Tuesday, 5 July 2011

stellar evolution - Burning Out Stars

The easiest way to think of it is terms of the cube square law coming into play.



The speed at which a star can radiate heat is mostly dependent on its surface area. but it's ability to generate heat is dependent on its volume. Surface area increases with the square of the increase in radius but volume increases with cube of the radius. As a star grows in a diameter it's inside grows faster than its outside.



Even if all other factors stayed the same, the star would grow hotter because it has less surface area to radiate from.



Since gravity is dependent on volume, the gravitational compression (simplistically) scales with the cube as well. So, a larger star compresses its interior more per unit of mass than does a smaller star.

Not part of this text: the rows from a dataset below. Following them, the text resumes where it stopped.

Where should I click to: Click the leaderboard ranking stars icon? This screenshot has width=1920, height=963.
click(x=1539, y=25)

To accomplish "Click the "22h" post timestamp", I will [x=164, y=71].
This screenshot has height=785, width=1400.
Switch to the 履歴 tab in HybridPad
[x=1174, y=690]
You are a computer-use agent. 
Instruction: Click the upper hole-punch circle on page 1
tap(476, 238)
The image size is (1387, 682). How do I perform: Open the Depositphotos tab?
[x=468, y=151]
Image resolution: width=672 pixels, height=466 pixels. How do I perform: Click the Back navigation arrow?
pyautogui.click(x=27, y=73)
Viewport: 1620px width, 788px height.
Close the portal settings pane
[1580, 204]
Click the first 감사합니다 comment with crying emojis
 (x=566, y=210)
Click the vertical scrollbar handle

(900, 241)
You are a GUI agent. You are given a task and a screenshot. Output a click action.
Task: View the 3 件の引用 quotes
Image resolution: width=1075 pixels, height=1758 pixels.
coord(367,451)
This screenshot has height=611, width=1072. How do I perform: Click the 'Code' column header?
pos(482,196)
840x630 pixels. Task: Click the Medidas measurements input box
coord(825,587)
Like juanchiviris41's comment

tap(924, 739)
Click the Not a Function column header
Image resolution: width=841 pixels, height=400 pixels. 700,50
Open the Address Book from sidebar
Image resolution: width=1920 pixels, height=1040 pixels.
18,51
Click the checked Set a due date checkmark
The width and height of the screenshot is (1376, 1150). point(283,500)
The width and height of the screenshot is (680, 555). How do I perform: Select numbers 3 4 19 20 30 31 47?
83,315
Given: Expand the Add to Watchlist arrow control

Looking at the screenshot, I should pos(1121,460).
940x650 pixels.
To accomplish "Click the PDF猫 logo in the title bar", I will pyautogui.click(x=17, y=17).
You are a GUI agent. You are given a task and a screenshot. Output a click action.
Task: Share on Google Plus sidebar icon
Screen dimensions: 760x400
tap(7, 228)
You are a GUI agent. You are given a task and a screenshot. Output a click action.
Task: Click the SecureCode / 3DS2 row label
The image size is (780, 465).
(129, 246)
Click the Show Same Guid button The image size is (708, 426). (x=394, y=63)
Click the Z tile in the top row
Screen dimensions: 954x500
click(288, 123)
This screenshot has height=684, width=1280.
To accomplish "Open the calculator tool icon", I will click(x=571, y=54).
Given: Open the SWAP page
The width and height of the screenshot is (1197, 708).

As Joan.bdm pointed out, stars have an interior volume, the burning zone down towards the core in which the pressures are high enough for fusion to take place. Probably should call it the burning volume



The burning volume is the volume in which fusion can occur. Fusion occurs once a specific threshold of heat and pressure have been reached. Below that threshold, fuel consumption is zero.



The cube square law means that the relative size of the burning volume to total volume increases faster than the diameter. E.g If a small star has ten percent of its mass inside the burning zone, a star with twice the diameter will have 20% of its total volume inside the burning zone. (actual ratios invented for demonstration purposes.)



A higher percentage of the larger star's total mass is inside the burning zone compared to a smaller star so a higher percentage of the star's mass is subject to fusion at any given time, so a higher percentage of the star's total "fuel" is being "burned" at any one time than in a smaller star.



The addition of more fusible isotopes also does not scale linearly. Fusing heavier elements does not release as much energy per unit of mass as lighter ones and they require higher temperatures to start i.e. heavier elements are a poorer fuel. The heavier elements are also produced by fusing lighter ones so the star has to burn fuel to make fuel. Since heavier elements require higher temperatures to fuse, the burning volume for them is smaller than that for lighter elements. Stars usually can't burn more than small percentage of the elements isotopes they produce so the notional increase in fuel supply doesn't compensate for the higher burn rate of lighter elements.



It's like the bard said, "The candle that burns twice as bright, burns half as long."